Swinney offers ‘unreserved apology’ to patients treated in hospital corridors

The First Minister said Labour’s plans would make problems for the health service worse.

John Swinney offers ‘unreserved apology’ to NHS patients treated in hospital corridors PA Media

John Swinney has offered an “unreserved apology” to patients who have had to be treated in hospital corridors as he clashed with Anas Sarwar on the issue.

At First Minister’s Questions, the Scottish Labour leader raised a recent report from the Royal College of Emergency Medicine (RCEM) which found that overcrowding in Scotland’s emergency departments has led to more than half treating patients in hospital corridors.

First Minister Swinney acknowledged that the NHS is under pressure but said Labour’s policies would make the problems worse.

Sarwar referred to the report on corridor care, saying: “Imagine you or one of your loved ones lying on a trolley for hours.
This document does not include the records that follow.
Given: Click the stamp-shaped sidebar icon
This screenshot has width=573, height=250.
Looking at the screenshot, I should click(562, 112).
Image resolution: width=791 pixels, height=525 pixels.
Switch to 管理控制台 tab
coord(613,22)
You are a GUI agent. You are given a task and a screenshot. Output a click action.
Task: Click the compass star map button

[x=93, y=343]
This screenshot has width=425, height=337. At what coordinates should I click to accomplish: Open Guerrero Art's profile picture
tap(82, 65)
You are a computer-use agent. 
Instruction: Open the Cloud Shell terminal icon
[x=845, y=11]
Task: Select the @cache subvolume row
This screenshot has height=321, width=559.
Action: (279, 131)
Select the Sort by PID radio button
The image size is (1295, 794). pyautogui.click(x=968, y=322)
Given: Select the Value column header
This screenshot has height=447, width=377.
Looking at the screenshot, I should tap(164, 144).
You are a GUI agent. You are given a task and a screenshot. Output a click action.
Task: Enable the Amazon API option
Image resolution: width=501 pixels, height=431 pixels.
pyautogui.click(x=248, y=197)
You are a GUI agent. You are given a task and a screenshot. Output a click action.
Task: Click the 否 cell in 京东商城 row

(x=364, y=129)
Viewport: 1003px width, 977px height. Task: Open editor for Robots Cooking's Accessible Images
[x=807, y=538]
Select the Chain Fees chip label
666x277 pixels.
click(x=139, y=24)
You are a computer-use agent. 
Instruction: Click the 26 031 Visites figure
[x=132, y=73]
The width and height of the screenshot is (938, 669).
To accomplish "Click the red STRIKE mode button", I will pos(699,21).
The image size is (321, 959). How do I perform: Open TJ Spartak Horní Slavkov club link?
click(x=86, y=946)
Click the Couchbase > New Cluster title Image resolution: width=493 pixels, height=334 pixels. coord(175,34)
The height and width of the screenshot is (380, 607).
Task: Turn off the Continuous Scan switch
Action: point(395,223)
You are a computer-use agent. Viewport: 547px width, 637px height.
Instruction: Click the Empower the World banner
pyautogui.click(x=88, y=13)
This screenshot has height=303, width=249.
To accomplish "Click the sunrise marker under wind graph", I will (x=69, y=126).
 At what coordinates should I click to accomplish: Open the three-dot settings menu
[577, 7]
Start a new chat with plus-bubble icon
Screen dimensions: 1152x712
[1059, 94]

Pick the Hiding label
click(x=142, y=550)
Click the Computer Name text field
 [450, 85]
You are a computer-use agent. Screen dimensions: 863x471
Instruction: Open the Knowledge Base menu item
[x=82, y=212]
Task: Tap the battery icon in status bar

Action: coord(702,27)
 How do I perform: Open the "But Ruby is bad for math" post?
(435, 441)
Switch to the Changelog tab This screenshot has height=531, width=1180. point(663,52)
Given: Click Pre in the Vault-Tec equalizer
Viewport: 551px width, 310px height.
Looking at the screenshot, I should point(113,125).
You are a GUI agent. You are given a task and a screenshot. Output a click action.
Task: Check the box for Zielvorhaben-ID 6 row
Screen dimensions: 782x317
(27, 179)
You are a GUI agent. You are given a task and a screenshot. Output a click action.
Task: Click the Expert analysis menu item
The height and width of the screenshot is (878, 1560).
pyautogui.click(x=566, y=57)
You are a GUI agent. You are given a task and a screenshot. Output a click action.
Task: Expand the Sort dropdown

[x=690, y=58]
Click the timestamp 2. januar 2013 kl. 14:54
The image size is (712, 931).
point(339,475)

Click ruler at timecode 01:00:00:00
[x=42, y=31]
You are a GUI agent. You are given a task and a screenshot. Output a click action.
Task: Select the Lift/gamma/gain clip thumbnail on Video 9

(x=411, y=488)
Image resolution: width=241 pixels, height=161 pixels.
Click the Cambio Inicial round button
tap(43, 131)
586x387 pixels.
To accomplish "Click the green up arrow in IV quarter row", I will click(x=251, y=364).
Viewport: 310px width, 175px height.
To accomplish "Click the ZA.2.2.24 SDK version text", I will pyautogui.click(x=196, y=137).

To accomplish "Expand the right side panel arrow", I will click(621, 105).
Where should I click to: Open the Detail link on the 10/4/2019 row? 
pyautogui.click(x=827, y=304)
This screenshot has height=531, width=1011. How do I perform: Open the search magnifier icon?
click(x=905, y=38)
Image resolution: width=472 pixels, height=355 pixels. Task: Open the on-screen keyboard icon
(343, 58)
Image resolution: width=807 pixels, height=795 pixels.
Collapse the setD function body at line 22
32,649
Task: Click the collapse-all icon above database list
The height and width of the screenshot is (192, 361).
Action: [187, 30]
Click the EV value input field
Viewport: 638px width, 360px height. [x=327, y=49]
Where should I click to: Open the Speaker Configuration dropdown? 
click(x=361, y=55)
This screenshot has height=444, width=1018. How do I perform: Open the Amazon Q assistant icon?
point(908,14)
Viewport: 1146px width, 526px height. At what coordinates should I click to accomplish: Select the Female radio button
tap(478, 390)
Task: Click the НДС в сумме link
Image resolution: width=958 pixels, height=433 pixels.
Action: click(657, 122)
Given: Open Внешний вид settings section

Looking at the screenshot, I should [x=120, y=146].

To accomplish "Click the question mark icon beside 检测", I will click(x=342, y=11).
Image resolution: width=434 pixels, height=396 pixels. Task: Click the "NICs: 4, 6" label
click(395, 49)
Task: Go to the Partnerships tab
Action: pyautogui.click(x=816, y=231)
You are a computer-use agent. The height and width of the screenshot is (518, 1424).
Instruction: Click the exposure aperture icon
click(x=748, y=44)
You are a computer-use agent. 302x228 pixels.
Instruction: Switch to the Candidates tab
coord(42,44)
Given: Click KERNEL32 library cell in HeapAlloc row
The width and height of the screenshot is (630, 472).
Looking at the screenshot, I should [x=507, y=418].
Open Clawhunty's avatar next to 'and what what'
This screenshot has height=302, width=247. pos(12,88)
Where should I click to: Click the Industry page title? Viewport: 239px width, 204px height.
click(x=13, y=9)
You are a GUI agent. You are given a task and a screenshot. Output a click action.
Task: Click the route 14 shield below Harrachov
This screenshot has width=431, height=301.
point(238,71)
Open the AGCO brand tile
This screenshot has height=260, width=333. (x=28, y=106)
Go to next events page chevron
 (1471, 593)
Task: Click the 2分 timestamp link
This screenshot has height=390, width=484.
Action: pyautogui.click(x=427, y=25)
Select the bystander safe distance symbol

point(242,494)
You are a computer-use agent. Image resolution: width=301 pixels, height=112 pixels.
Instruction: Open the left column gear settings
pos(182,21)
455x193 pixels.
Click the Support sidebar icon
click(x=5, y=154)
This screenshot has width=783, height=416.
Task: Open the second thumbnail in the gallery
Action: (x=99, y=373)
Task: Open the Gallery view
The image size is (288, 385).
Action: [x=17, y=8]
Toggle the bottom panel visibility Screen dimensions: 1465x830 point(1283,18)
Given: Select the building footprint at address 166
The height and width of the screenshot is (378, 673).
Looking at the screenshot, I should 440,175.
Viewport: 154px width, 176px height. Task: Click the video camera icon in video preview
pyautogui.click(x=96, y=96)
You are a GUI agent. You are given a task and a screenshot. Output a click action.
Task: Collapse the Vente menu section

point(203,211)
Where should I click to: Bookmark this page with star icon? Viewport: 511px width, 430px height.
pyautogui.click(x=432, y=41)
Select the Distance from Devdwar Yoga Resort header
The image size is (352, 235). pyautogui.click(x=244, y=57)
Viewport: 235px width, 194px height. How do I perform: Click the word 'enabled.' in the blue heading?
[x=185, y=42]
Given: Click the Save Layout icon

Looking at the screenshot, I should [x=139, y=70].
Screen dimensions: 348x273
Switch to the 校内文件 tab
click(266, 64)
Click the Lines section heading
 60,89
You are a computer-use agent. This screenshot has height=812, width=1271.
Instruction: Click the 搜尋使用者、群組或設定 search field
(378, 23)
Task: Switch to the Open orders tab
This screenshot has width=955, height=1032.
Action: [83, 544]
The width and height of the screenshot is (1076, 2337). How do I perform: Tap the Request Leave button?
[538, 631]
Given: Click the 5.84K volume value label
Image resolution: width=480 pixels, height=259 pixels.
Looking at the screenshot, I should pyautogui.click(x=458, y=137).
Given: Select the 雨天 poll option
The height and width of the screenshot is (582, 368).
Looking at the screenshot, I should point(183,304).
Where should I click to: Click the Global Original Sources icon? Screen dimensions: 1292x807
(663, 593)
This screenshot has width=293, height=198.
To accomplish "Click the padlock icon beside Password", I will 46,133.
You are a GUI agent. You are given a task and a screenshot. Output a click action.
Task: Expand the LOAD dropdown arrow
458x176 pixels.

No privacy, no dignity, just pain and distress.

“After 17 years of this SNP government, why has corridor care become such commonplace?”

Anas Sarwar said apologies had not led to any change.PA Media

Swinney said the recovery from the pandemic and the issue of delayed discharge – which he said is being exacerbated by Brexit – is putting “significant and acute” pressure on hospitals.

He said: “If anybody is treated in the fashion that he has recounted, and I’ve seen media reports this morning of a particular case at the Queen Elizabeth University Hospital, then I apologise unreservedly to anybody who has that experience.

“And assure members of the public that the Government is doing all that it possibly can do to address that circumstance.”

The Glasgow Times had reported an 80-year-old man was put in a hospital storage room after suffering a stroke, where he remained for hours.

Sarwar replied: “Week after week we’ve been hearing apologies from SNP first ministers.

“Then we just get apologies the week after and the week after. Nothing actually changes in terms of people’s lived experience.”

The Scottish Labour leader said, according to RCEM estimates, more than 1,000 avoidable deaths had taken place due to delayed treatment.

Swinney reiterated the challenges facing the NHS.